If you're a software tester or QA engineer looking to move into AI engineering, here's the actionable path this project demonstrates:

Ship something simple first — The keyword classifier was 60 lines. It ran. It taught me the API shape, the deployment flow, the testing pattern. Don't start with LLMs — start with something that works and level up.
Measurement before optimization — The eval harness came after I proved the classifier worked. Not before. Measure the baseline, then improve. Perfectionism is the enemy of shipped code.
Architecture decisions compound — LiteLLM, Pydantic, structured JSON output — each choice makes the next upgrade cheaper. The Langfuse observability integration coming in Week 3? It's a decorator away because the architecture already separates concerns cleanly.
Production thinking from day one — Input validation, confidence thresholds, model provider abstraction — these aren't "nice to haves" for a blog project. They're the difference between a demo and a deployable system.

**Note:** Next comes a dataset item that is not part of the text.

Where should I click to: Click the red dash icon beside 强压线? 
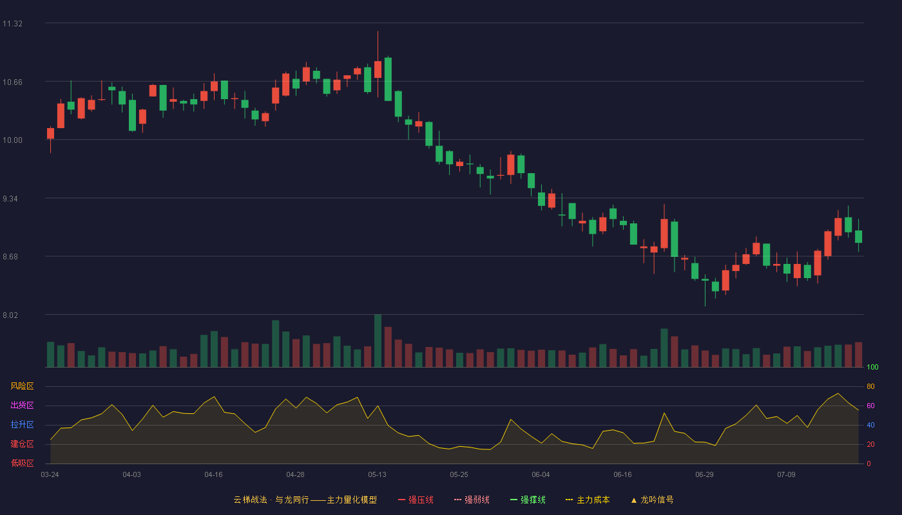(402, 500)
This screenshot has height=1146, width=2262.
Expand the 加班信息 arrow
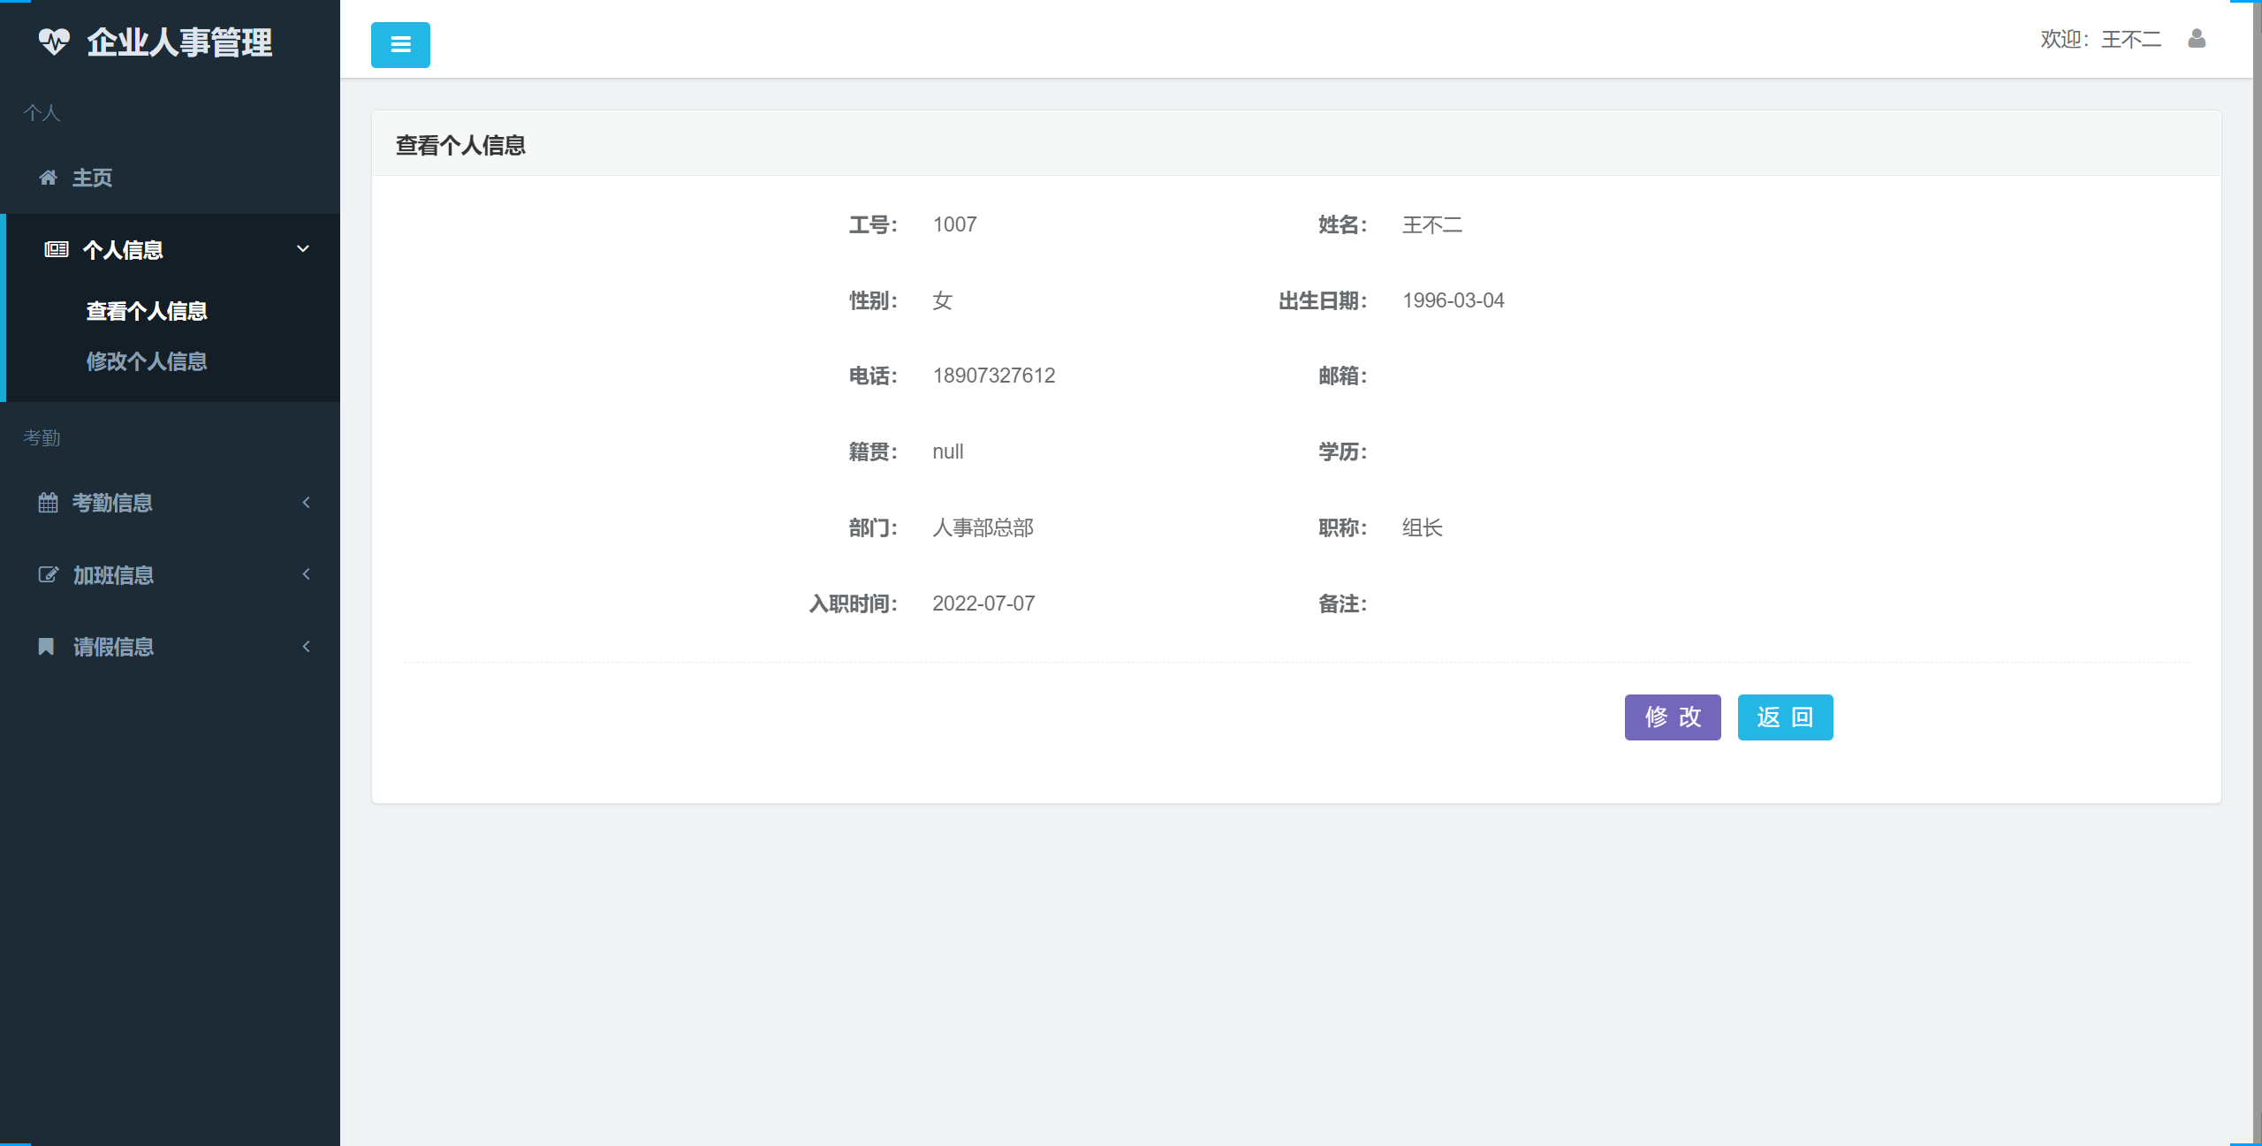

The Road Ahead: Week 3 and Beyond

The foundation is laid. The architecture is clean, tested, and model-agnostic. Week 3 targets observability — Langfuse tracing on every /triage request, latency breakdowns, cost tracking per model provider, and an eval gate that runs before deployment.

The longer arc — building an Arabic NLP evaluation benchmark, integrating real-time voice pipelines, and deploying MCP servers for tool-based contact center workflows — is mapped in the roadmap. Each week adds a production-grade capability to a system that already routes real traffic.

Why This Matters for Saudi Arabia's AI Future

Every component in this architecture — eval harness, structured output, observability-ready design, provider abstraction — maps directly to the skills the Kingdom needs for its contact center digital transformation. Saudi Vision 2030's digital government pillar requires systems that are measurable, auditable, and improvable. Not black-box classifiers, but transparent ones with confidence scores, test coverage, and traceability.

This project is my contribution to that ecosystem. Built in Riyadh, open-source, documented in English and Arabic-accessible terms. A reference architecture that a junior engineer at STC, Aramco Digital, or Mozn can clone, study, and deploy.

The AI Engineer Architect isn't defined by a title — it's defined by the decisions made when no one is watching. Layout choice at temperature=0. Defensive validation on empty inputs. A test harness that tells you where your model fails before your customers do.

That's the standard I'm building to. Every shipped component is another brick in the Kingdom's AI infrastructure. The work continues.